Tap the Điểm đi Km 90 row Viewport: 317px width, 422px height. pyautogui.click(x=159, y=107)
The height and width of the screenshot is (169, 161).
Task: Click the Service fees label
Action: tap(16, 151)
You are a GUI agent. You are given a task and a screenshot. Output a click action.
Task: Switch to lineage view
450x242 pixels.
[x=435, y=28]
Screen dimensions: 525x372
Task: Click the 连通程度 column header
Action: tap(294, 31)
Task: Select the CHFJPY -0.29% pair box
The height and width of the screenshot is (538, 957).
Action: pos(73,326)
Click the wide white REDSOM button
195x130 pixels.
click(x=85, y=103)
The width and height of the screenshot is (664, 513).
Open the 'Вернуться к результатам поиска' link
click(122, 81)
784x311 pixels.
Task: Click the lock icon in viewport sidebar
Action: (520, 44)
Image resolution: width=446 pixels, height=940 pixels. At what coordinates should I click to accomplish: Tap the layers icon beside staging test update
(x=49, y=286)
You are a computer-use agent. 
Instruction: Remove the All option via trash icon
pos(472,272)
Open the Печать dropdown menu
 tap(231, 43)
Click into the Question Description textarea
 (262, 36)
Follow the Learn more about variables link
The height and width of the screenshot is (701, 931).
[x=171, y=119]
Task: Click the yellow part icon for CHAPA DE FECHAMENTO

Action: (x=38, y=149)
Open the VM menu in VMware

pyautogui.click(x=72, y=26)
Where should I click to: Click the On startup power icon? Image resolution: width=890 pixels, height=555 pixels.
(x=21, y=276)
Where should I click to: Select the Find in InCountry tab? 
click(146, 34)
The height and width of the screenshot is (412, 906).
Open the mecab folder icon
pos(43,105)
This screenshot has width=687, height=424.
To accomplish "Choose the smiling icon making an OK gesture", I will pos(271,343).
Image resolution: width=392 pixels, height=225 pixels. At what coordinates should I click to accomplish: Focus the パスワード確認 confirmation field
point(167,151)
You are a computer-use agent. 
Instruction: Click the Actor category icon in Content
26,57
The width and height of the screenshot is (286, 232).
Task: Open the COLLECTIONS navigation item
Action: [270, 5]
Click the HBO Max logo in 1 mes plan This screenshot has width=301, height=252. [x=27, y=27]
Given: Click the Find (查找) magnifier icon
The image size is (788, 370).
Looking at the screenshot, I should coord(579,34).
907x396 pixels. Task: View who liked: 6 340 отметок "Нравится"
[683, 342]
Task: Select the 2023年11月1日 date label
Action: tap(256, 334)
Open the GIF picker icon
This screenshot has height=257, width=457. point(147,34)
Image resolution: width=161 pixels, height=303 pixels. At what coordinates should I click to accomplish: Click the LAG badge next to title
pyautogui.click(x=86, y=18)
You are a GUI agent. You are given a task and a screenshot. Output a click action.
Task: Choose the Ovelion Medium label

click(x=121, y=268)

================

All of the material needs to be reproduced exactly as it reads.

Tap the Điểm đi Km 90 row Viewport: 317px width, 422px height. pyautogui.click(x=159, y=107)
The height and width of the screenshot is (169, 161).
Task: Click the Service fees label
Action: tap(16, 151)
You are a GUI agent. You are given a task and a screenshot. Output a click action.
Task: Switch to lineage view
450x242 pixels.
[x=435, y=28]
Screen dimensions: 525x372
Task: Click the 连通程度 column header
Action: tap(294, 31)
Task: Select the CHFJPY -0.29% pair box
The height and width of the screenshot is (538, 957).
Action: pos(73,326)
Click the wide white REDSOM button
195x130 pixels.
click(x=85, y=103)
The width and height of the screenshot is (664, 513).
Open the 'Вернуться к результатам поиска' link
click(122, 81)
784x311 pixels.
Task: Click the lock icon in viewport sidebar
Action: (520, 44)
Image resolution: width=446 pixels, height=940 pixels. At what coordinates should I click to accomplish: Tap the layers icon beside staging test update
(x=49, y=286)
You are a computer-use agent. 
Instruction: Remove the All option via trash icon
pos(472,272)
Open the Печать dropdown menu
 tap(231, 43)
Click into the Question Description textarea
 (262, 36)
Follow the Learn more about variables link
The height and width of the screenshot is (701, 931).
[x=171, y=119]
Task: Click the yellow part icon for CHAPA DE FECHAMENTO

Action: (x=38, y=149)
Open the VM menu in VMware

pyautogui.click(x=72, y=26)
Where should I click to: Click the On startup power icon? Image resolution: width=890 pixels, height=555 pixels.
(x=21, y=276)
Where should I click to: Select the Find in InCountry tab? 
click(146, 34)
The height and width of the screenshot is (412, 906).
Open the mecab folder icon
pos(43,105)
This screenshot has width=687, height=424.
To accomplish "Choose the smiling icon making an OK gesture", I will pos(271,343).
Image resolution: width=392 pixels, height=225 pixels. At what coordinates should I click to accomplish: Focus the パスワード確認 confirmation field
point(167,151)
You are a computer-use agent. 
Instruction: Click the Actor category icon in Content
26,57
The width and height of the screenshot is (286, 232).
Task: Open the COLLECTIONS navigation item
Action: [270, 5]
Click the HBO Max logo in 1 mes plan This screenshot has width=301, height=252. [x=27, y=27]
Given: Click the Find (查找) magnifier icon
The image size is (788, 370).
Looking at the screenshot, I should coord(579,34).
907x396 pixels. Task: View who liked: 6 340 отметок "Нравится"
[683, 342]
Task: Select the 2023年11月1日 date label
Action: tap(256, 334)
Open the GIF picker icon
This screenshot has height=257, width=457. point(147,34)
Image resolution: width=161 pixels, height=303 pixels. At what coordinates should I click to accomplish: Click the LAG badge next to title
pyautogui.click(x=86, y=18)
You are a GUI agent. You are given a task and a screenshot. Output a click action.
Task: Choose the Ovelion Medium label

click(x=121, y=268)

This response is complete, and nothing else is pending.